JPMorgan: Non-U.S. Equities Trade at ~25% Discount to U.S. Stocks, Valuation Gap Near Historical Extremes

0xBroomberg
Published 2026-06-24About 6 min read

JPMorgan data show non-US stocks trading at roughly a 25% discount to US peers — near the widest gap on record — yet the cheapness has repelled, not attracted, global allocators.

01

What does a 25% discount actually mean?

MSCI World ex-US constituents carry a forward P/E — the price investors pay per dollar of expected next-year earnings — of only about 75% of the US level.
In plain terms = for every dollar of profit, a non-US company's stock costs roughly three-quarters of what a comparable US company's stock costs.
This gap is near its all-time low — non-US equities have almost never been this cheap relative to the US.
02

If they're cheap, why isn't money flowing in?

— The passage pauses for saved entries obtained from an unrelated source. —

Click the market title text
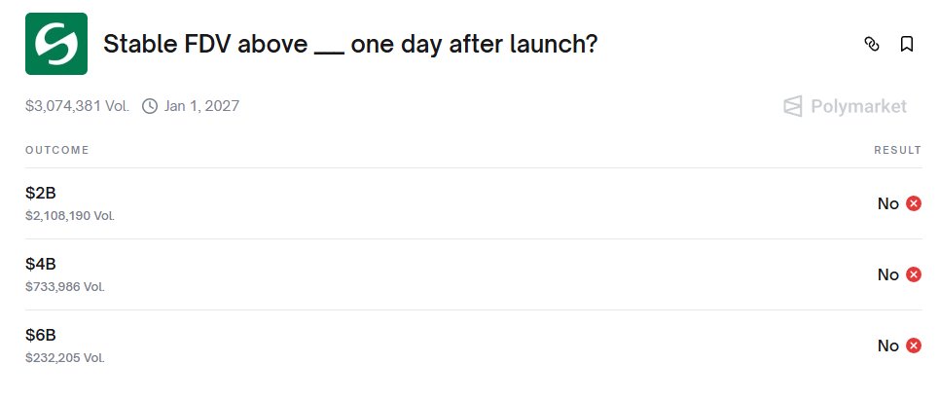Screen dimensions: 939x400 (350, 45)
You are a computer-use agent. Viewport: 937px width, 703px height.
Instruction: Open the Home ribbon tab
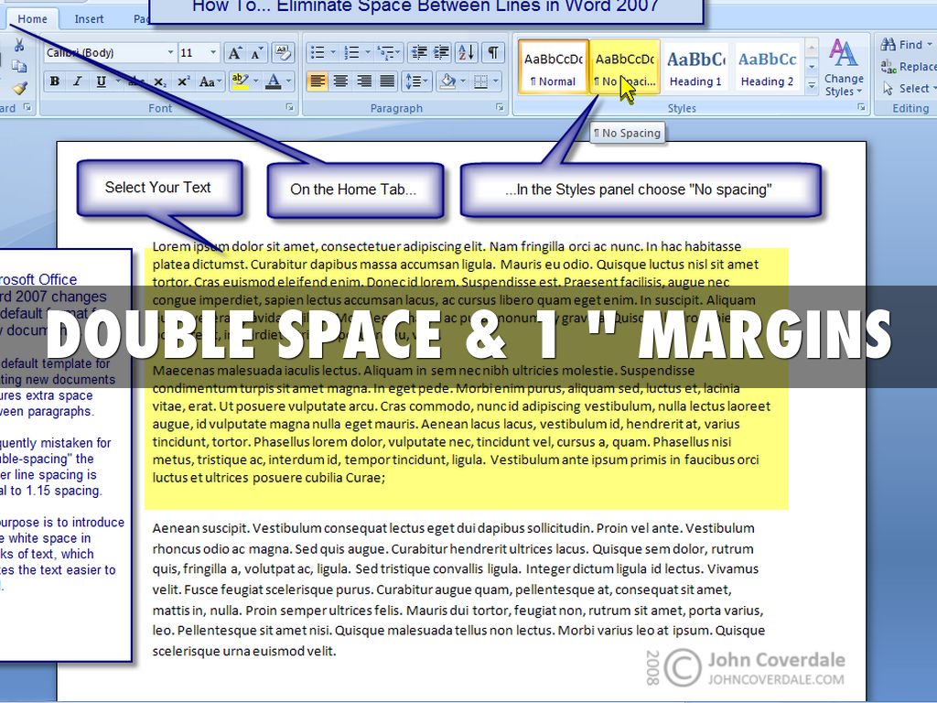pos(33,18)
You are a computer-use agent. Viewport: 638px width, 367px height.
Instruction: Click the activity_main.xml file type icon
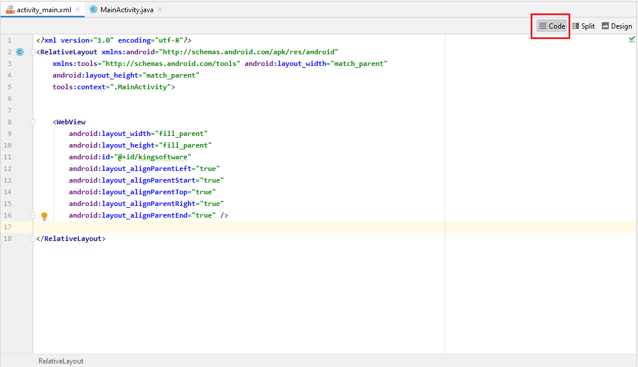[x=10, y=10]
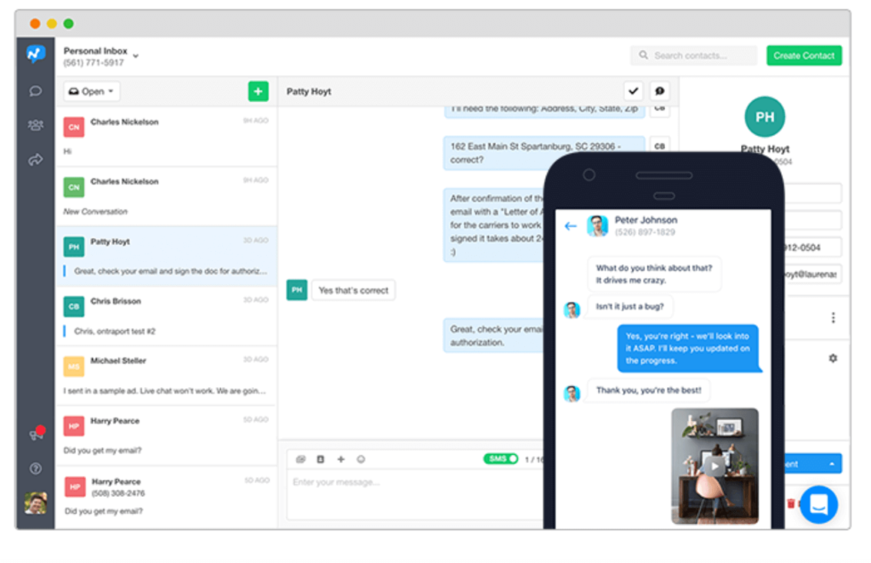Screen dimensions: 871x563
Task: Click the red trash delete icon
Action: pyautogui.click(x=791, y=503)
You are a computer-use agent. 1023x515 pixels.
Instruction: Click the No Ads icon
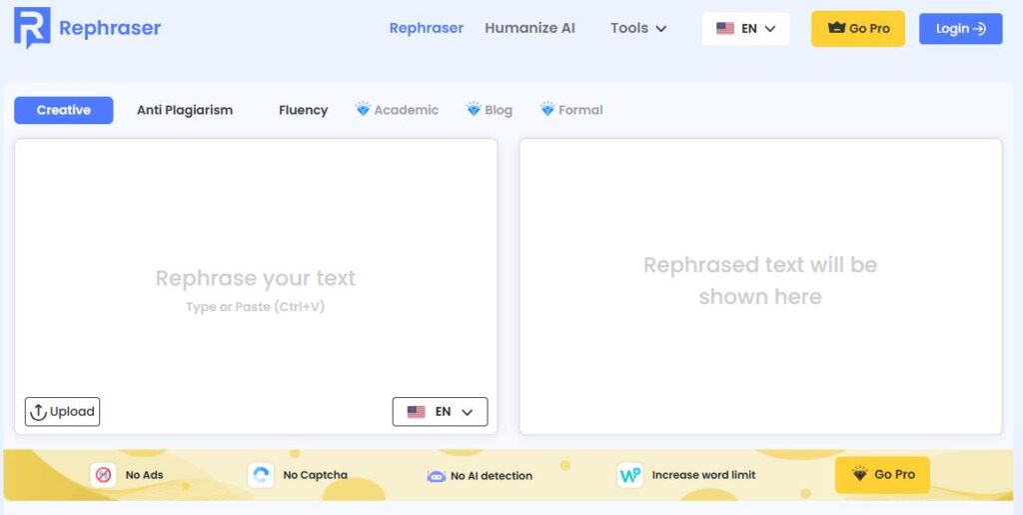coord(103,475)
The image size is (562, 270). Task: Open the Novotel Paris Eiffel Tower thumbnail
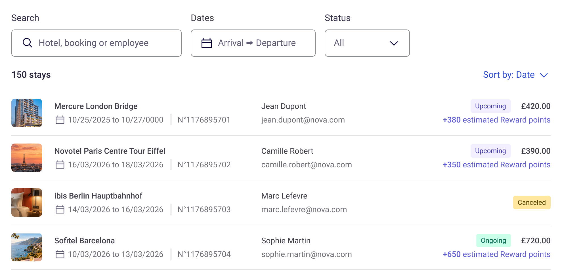(27, 158)
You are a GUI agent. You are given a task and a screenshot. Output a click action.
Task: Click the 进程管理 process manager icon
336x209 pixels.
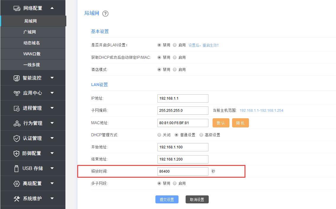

JPMorgan strategist Michael Cembalest likened the discount to a "bug zapper" — the glow looks inviting, but what flies in gets burned.
This means → for many global allocators, low valuations are not a buy signal but a risk warning: cheap may mean weaker fundamentals, not a bargain.
The result: capital keeps avoiding non-US exposure, and the discount persists uncorrected.
03

How did the gap widen to this point?

In the mid-2000s, non-US equities traded at valuations near or even briefly above US levels — globalisation was accelerating and emerging markets were booming.
Since then, US mega-cap tech has consistently outperformed global peers, and US earnings growth has led the world, widening the gap year after year.
This reflects a nearly two-decade tilt in global equity returns toward the US — not merely a sentiment preference.
04

Any sign of reversal this year?

Non-US stocks have staged a modest rebound year-to-date, yet JPMorgan Asset Management and Bloomberg data show the discount remains close to 2024 levels.
Capital flows still show no clear shift toward non-US markets — money has not yet "voted with its feet."
This means → whether non-US equities can convert their valuation edge into actual inflows still depends on earnings fundamentals catching up — cheapness alone is not enough.

Content is for reference only, not financial advice.